The DC grand jury “completed its term on August 17, 2023,” wrote David Harbach, one of Mr. Smith’s deputies, in the filing.
At the same time, Mr. Harbach defended the use of the DC grand jury alongside the one in Florida, arguing that a two-pronged approach was appropriate because there was alleged criminal conduct in both places that should be investigated.
“Following the indictment in this case, the Government continued to investigate false statements by two witnesses in the District of Columbia, and the hearing before the Chief Judge in the District of Columbia appropriately stemmed from that investigation,” Mr. Harbach wrote.
Mr. Harbach wrote in the filing that an employee of President Trump changed his testimony after getting a new lawyer and has admitted that he lied to the DC grand jury.
The employee had told a grand jury in March that he did not recall or did not have any conversations about security footage at President Trump’s resort in Florida, Mar-a-Lago, according to prosecutors.
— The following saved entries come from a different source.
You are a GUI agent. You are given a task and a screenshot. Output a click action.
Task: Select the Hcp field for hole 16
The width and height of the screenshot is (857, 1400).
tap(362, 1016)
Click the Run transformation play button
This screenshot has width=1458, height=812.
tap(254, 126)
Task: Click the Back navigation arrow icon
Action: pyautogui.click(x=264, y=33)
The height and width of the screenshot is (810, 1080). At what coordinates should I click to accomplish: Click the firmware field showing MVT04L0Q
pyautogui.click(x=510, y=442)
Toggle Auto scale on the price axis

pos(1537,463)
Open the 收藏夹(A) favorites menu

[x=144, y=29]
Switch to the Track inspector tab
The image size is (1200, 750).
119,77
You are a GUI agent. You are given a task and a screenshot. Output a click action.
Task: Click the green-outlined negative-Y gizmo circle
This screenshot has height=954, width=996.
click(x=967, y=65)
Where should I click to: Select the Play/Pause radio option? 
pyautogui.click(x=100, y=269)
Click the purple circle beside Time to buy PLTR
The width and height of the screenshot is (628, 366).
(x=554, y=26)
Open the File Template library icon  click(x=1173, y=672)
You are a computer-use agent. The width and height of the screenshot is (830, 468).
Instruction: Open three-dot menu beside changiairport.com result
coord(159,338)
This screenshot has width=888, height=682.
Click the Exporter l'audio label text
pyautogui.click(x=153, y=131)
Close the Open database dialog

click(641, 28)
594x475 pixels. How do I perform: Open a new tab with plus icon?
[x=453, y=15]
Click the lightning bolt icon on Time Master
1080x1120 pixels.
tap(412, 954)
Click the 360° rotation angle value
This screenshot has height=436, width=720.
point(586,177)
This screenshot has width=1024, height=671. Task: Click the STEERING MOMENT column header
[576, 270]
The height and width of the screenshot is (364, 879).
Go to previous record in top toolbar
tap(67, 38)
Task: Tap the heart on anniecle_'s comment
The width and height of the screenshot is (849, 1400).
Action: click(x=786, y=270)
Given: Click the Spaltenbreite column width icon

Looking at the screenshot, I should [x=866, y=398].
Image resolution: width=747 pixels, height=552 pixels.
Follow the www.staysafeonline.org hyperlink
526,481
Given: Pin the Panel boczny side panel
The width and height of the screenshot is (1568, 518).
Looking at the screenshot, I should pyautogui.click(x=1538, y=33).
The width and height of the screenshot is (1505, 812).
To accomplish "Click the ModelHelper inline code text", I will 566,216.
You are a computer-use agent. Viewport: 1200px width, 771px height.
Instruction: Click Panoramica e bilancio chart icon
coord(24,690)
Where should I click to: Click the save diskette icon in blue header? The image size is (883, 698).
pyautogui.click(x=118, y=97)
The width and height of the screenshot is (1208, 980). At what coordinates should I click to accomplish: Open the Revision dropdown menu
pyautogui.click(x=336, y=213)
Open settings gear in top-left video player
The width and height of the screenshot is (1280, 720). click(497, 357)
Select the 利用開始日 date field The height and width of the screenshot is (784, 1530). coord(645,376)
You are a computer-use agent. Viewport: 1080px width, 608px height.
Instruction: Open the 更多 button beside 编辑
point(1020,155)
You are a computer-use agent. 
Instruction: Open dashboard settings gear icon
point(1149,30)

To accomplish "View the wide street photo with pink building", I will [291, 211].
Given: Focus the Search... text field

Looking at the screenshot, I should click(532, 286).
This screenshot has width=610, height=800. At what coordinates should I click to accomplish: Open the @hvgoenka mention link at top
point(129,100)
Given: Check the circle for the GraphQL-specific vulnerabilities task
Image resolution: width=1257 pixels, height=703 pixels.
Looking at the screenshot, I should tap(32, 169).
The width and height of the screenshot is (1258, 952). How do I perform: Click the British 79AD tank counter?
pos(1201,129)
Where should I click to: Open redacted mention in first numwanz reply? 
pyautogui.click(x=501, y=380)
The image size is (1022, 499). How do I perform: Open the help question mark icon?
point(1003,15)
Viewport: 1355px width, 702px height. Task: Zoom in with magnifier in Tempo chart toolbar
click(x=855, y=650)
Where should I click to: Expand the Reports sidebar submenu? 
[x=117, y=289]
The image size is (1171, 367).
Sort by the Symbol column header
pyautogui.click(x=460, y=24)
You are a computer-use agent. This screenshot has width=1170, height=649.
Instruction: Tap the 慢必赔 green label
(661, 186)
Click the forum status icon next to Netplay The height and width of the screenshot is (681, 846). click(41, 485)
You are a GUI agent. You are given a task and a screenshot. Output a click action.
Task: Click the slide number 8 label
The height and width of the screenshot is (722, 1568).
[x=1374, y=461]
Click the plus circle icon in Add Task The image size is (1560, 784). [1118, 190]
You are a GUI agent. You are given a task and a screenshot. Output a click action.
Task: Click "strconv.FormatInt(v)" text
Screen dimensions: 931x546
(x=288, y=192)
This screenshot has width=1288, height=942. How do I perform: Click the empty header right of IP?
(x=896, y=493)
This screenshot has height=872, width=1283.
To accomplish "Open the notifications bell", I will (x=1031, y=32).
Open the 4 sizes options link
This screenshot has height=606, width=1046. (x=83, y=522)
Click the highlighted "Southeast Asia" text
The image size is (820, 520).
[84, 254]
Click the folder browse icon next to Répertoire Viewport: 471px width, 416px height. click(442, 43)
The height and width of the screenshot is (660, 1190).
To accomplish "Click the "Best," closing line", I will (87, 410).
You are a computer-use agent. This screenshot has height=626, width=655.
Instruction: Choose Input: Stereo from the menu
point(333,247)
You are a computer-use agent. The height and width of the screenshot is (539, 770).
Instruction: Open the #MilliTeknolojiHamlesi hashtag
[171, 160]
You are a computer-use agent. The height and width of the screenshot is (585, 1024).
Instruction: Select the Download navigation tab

“Immediately after receiving new counsel, Trump Employee 4 retracted his prior false testimony and provided information that implicated Nauta, De Oliveira, and Trump in efforts to delete security camera footage, as set forth in the superseding indictment,” per the filing.
Carlos De Oliveira, the 56-year-old property manager at Mr. Trump’s Florida estate, was added as a third defendant in the case, alongside the former president and his personal valet, Walt Nauta.
Mr. Smith’s team accused President Trump in a “superseding indictment” (pdf) filed in the case on July 27 of conspiring with his staff to delete some security footage so that the grand jury in the case would not see all the evidence. The former president has denied the charges.
President Trump now faces a total of 40 federal charges related to the documents that he possessed at his home at the Mar-a-Lago Club in Palm Beach.
‘Appropriate’ Use of DC Grand Jury?
Mr. Harbach said in the filing that Trump Employee 4 was told by prosecutors that he had become a target of an investigation into whether he lied to the DC grand jury before changing his testimony.
The filing also defends the use of the DC grand jury, saying that it was not used “for the primary purpose of strengthening its case” against the former president and his co-defendants, as some have alleged.
“Not only was it appropriate to use the grand jury to investigate false statements by Trump Employee 4 and De Oliveira, it was appropriate to use the grand jury in the District of Columbia, where the statements were made and where venue for any false-statement charges would be proper,” Mr. Harbach wrote.
A legal expert told The Epoch Times in an earlier interview that it’s unusual to use a grand jury in one jurisdiction to indict a defendant out of state.
Curt Levey, an attorney who is president of the Committee for Justice, a conservative legal advocacy nonprofit, said that he wasn’t aware of any federal statute that forbids the practice.
“Typically, the grand jury is in the same federal district where the case is going to be tried,” Mr. Levey said in an interview. “Certainly, the Constitution doesn’t require it.”
Even if the Justice Department has an internal policy precluding the practice, it isn’t clear that the department would follow it, he added.
“There’s also a DOJ policy that says ‘try not to indict people at a time when it will interfere in an election,’ and they didn’t seem to really follow that one,” Mr. Levey said.
Some experts have said that Mr. Smith’s use of a grand jury in the nation’s capital, where the available pool of jurors in the Democrat stronghold is considered largely hostile to the former Republican president, could present thorny problems when the matter is tried.
Matthew Vadum and Zachary Stieber contributed to this report.